- Work item
Copy nothing but the lines from the line with "Image resolution: width=800" to the end of the records, retyped exactly. Pictures stay out.

- Material to process

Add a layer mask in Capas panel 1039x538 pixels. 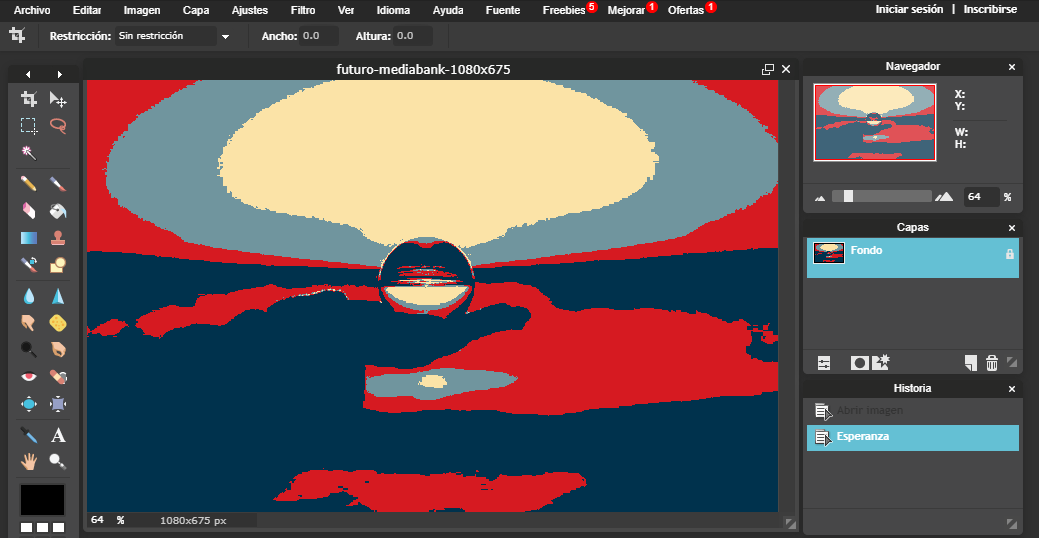click(858, 362)
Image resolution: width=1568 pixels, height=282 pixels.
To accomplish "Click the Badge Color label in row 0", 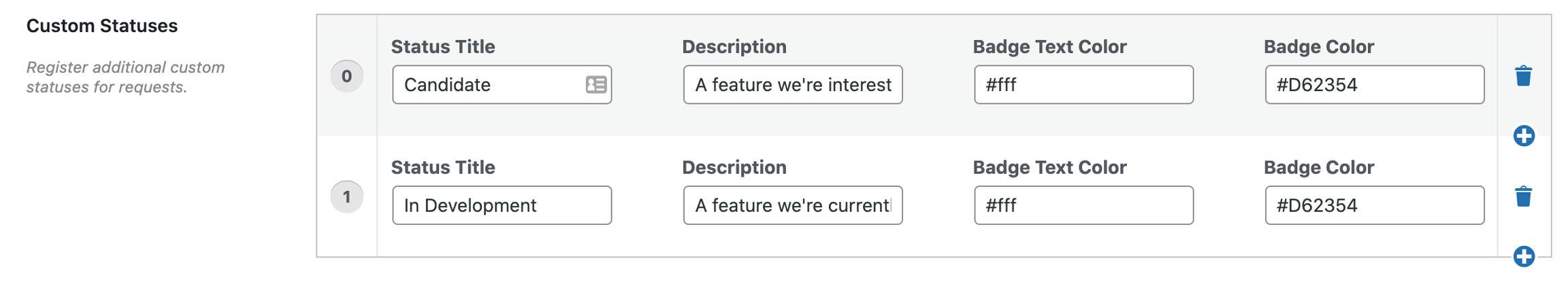I will coord(1318,47).
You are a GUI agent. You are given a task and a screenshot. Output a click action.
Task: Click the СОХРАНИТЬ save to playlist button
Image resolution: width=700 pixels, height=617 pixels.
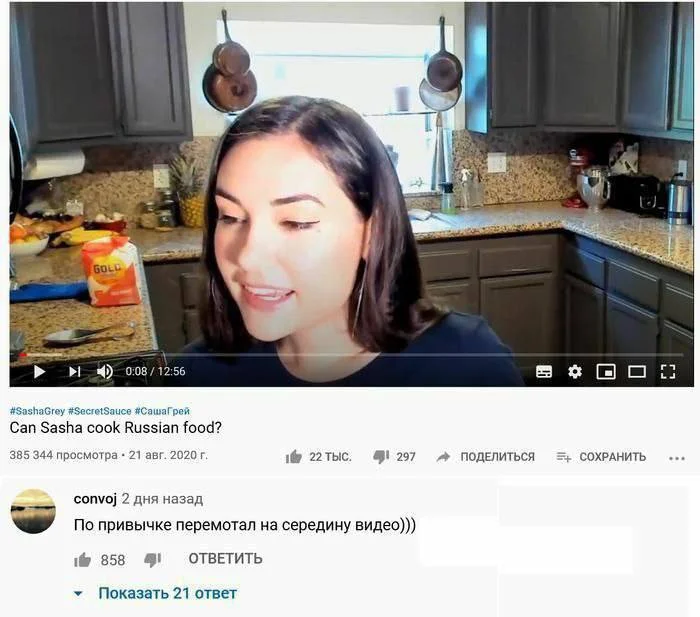pos(601,457)
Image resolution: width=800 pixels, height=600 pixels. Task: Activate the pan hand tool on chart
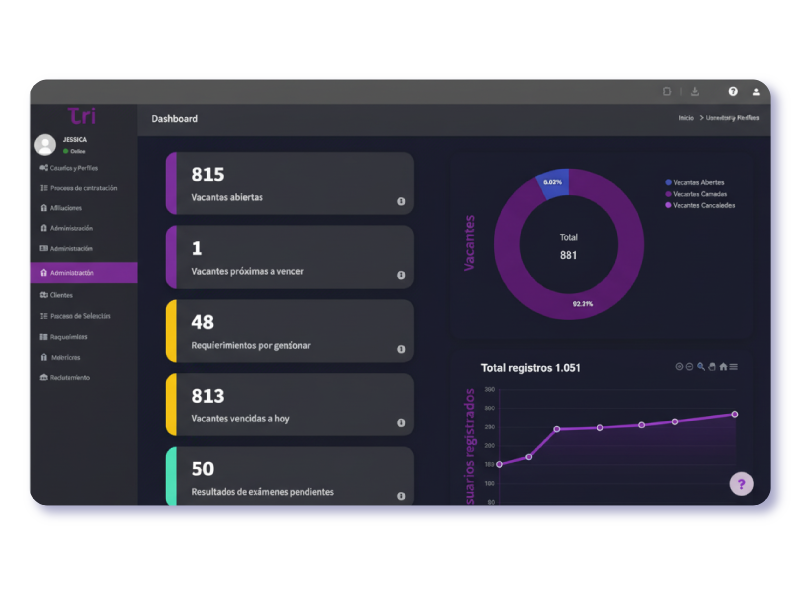point(712,367)
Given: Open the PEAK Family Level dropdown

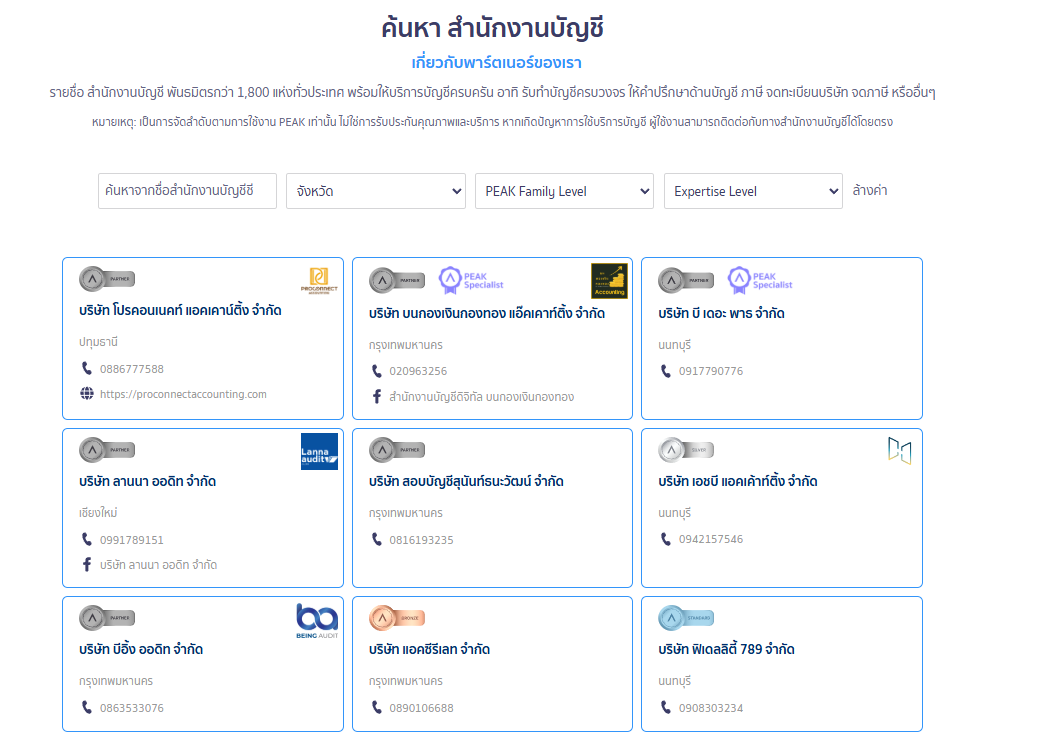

- Answer section
Image resolution: width=800 pixels, height=600 pixels. Task: Activate the pan hand tool on chart
point(712,367)
Given: Open the PEAK Family Level dropdown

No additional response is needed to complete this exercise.